EXERCISE
Update everything in the listing below from the line containing "How do I perform: Uncheck" down to the line containing "point(96,23)", swapping "subreddit" for "community" and leaving the rest unchanged. Leave the pictures out of your answer.

>> begin DATA SUPPLIED

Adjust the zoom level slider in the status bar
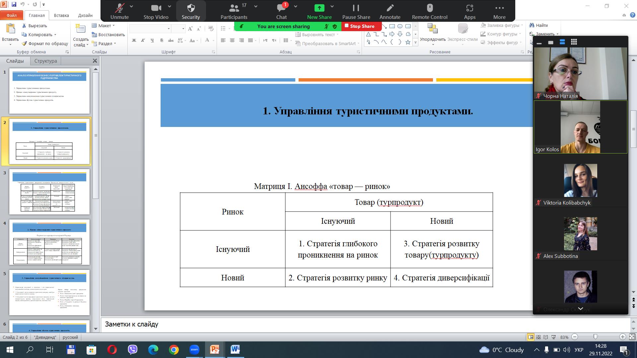The width and height of the screenshot is (637, 358). click(596, 337)

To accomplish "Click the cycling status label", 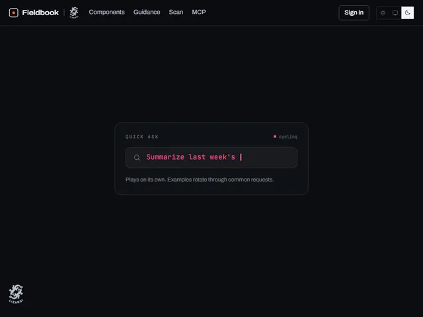I will point(288,137).

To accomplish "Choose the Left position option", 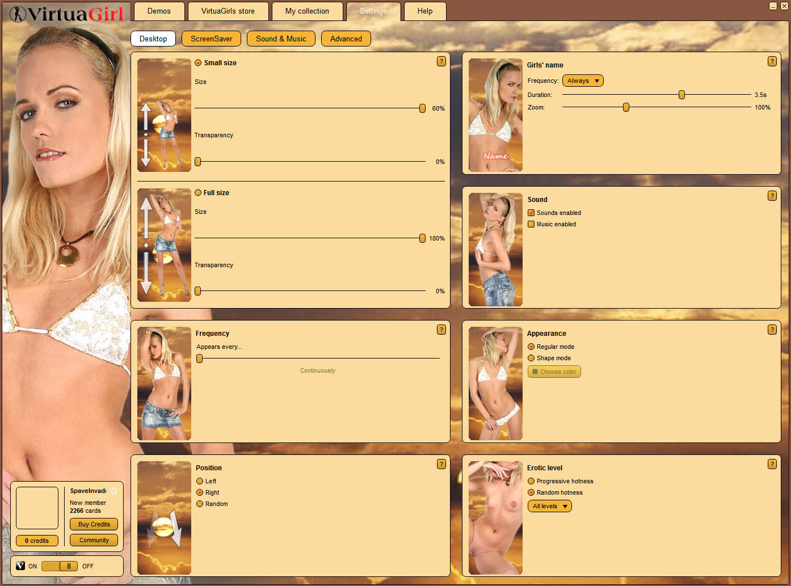I will tap(200, 481).
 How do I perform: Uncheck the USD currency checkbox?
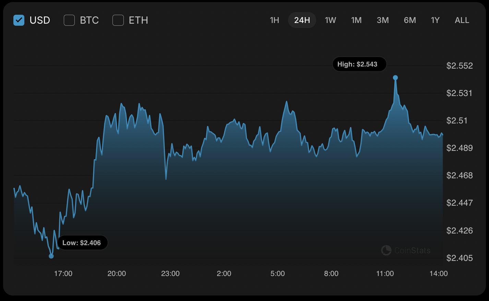point(19,20)
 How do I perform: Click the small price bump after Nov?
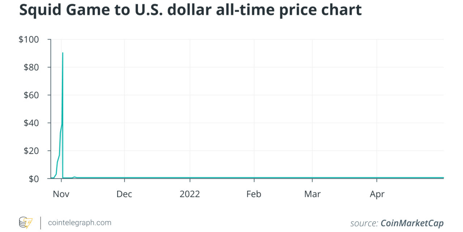coord(74,177)
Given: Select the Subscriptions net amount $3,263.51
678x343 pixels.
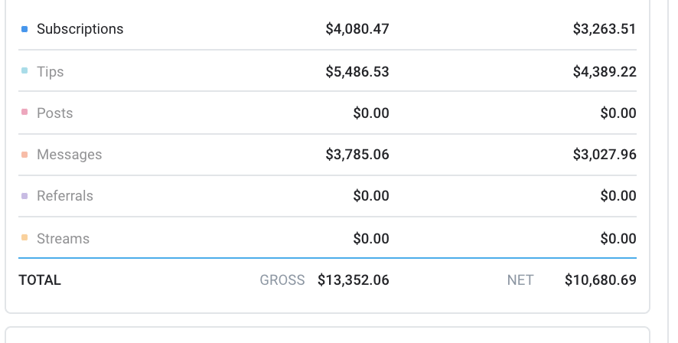Looking at the screenshot, I should (x=604, y=30).
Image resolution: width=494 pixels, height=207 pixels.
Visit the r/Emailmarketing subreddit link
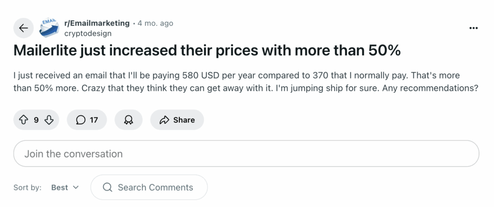point(96,23)
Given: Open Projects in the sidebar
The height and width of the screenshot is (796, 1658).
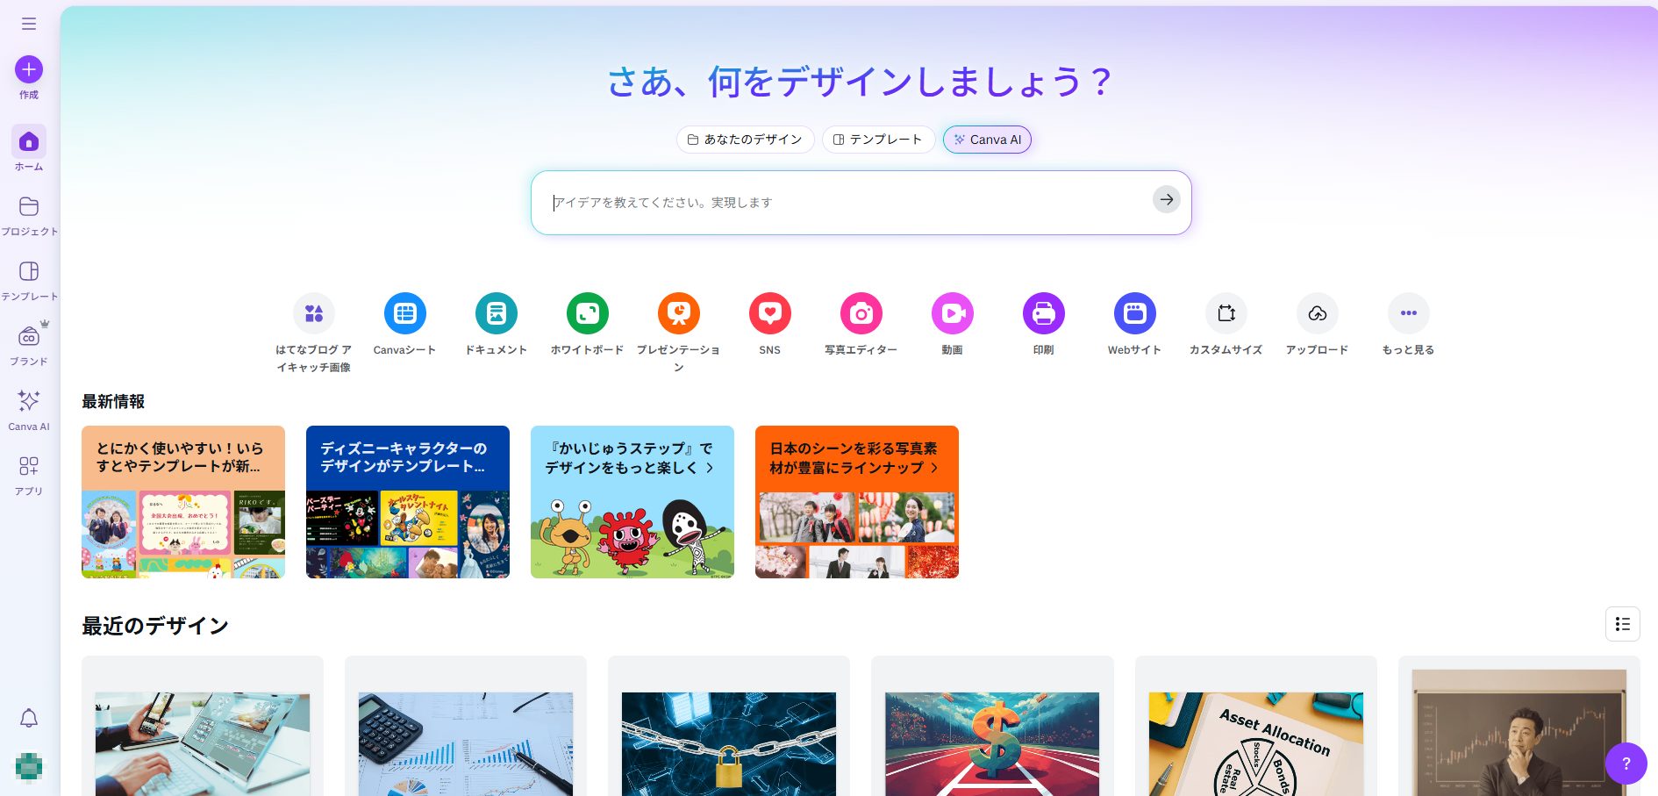Looking at the screenshot, I should tap(29, 215).
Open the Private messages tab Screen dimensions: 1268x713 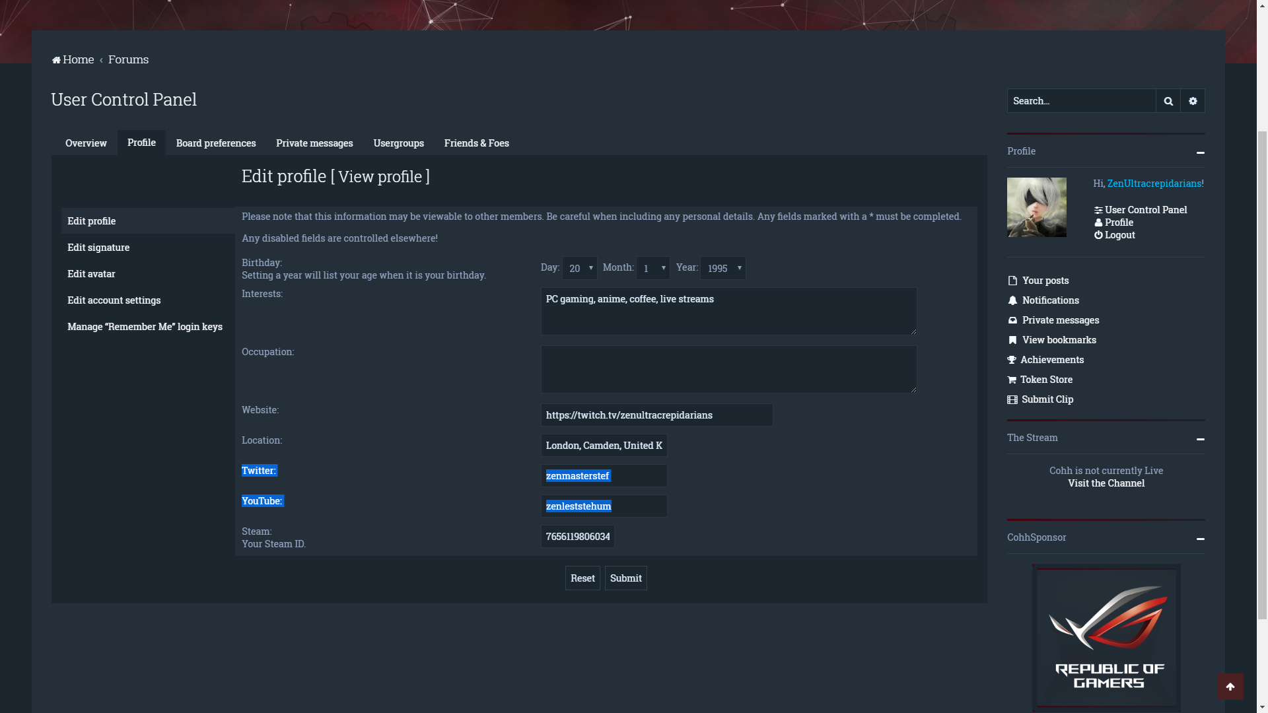pyautogui.click(x=314, y=143)
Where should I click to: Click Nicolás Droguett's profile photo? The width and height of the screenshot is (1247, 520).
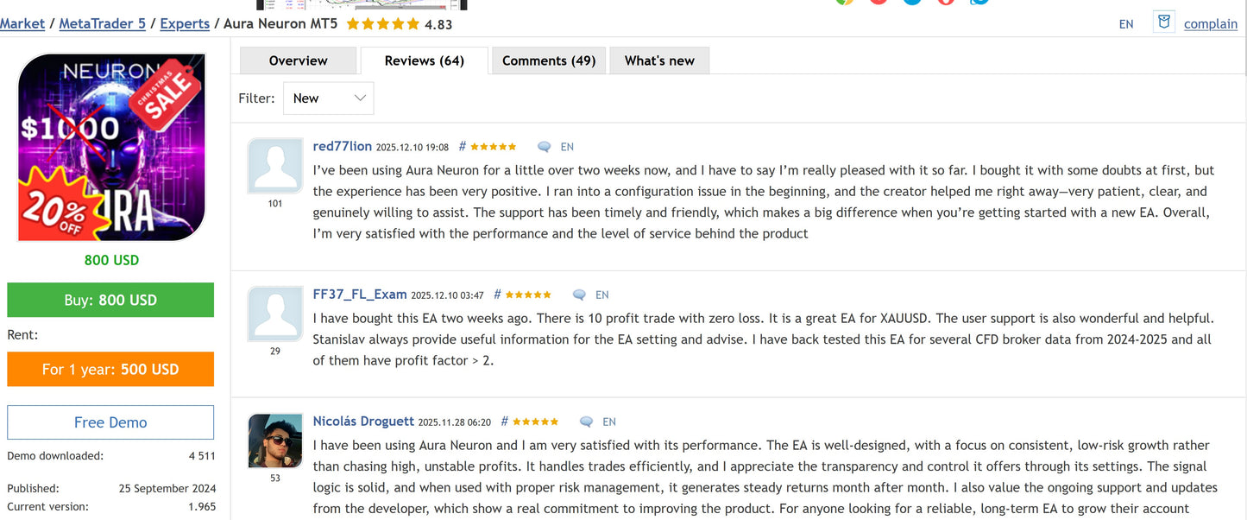(x=275, y=441)
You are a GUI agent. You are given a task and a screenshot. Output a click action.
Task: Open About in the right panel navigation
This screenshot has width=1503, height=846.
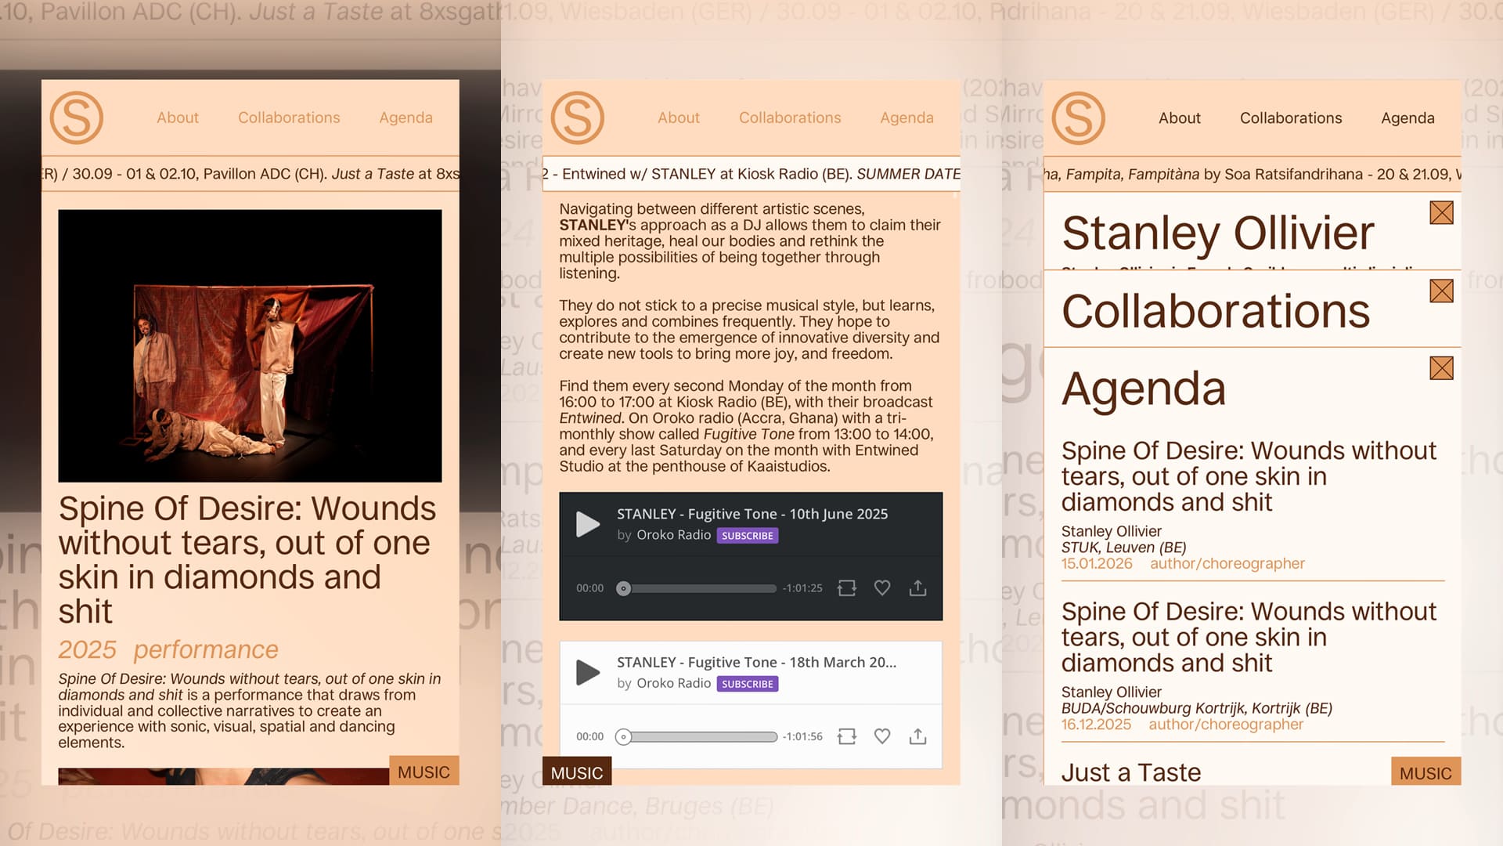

>> end DATA SUPPLIED

COMPLETE ANSWER
 How do I perform: Uncheck the USD currency checkbox?
point(19,20)
 How do I perform: Click the small price bump after Nov?
coord(74,177)
Given: Select the Subscriptions net amount $3,263.51
678x343 pixels.
Looking at the screenshot, I should (x=604, y=30).
Image resolution: width=494 pixels, height=207 pixels.
Visit the r/Emailmarketing community link
point(96,23)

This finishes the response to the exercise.